[Begin DATASET RECORDS]
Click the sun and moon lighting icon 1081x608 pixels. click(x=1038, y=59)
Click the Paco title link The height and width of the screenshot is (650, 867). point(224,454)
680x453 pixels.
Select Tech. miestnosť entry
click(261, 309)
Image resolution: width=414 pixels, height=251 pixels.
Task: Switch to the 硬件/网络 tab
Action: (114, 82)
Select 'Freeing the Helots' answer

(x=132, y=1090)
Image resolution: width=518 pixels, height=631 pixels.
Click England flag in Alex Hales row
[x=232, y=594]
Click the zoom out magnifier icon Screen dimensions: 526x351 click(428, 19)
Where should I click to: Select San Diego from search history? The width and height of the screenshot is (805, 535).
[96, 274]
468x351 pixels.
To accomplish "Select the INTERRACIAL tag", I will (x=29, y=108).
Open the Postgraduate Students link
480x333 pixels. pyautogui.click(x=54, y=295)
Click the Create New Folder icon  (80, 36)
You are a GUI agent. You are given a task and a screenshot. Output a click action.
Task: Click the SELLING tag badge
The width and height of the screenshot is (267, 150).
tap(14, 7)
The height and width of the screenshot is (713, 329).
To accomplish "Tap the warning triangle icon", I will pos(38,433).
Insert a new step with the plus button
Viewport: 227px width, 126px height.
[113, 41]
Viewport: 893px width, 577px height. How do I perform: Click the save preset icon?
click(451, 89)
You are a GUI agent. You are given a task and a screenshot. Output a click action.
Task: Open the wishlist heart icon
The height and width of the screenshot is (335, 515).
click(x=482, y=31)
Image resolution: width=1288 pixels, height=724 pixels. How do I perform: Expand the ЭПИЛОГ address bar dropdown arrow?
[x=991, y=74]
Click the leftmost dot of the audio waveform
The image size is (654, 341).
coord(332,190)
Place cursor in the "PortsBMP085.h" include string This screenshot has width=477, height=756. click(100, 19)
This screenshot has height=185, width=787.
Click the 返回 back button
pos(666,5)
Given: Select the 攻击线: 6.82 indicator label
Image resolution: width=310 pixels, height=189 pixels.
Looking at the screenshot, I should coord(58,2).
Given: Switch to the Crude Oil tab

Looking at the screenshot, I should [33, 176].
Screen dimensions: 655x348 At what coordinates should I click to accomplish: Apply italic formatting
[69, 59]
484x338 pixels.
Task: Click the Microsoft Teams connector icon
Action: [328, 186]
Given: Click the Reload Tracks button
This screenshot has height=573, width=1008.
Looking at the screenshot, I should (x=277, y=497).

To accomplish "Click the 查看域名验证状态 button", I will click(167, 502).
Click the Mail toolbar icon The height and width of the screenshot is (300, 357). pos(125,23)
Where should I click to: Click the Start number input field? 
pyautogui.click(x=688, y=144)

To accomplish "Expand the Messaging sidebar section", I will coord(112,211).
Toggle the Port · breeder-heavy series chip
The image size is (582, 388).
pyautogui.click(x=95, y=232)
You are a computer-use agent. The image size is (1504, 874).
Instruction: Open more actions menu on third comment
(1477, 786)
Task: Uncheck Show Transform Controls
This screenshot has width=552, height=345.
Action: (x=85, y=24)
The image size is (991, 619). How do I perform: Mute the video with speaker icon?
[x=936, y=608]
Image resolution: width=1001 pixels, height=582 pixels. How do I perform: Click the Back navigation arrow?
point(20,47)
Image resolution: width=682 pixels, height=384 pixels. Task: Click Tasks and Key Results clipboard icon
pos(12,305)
[End DATASET RECORDS]
▶ _SHORT TASK_
Write out the records above, beginning with the line that contains "Place cursor in" and continuing through the line that contains "Looking at the screenshot, I should [33, 176].", each line exactly as it appears.

▶ _SOLUTION TO THIS TASK_
Place cursor in the "PortsBMP085.h" include string This screenshot has width=477, height=756. click(100, 19)
This screenshot has height=185, width=787.
Click the 返回 back button
pos(666,5)
Given: Select the 攻击线: 6.82 indicator label
Image resolution: width=310 pixels, height=189 pixels.
Looking at the screenshot, I should coord(58,2).
Given: Switch to the Crude Oil tab

Looking at the screenshot, I should [33, 176].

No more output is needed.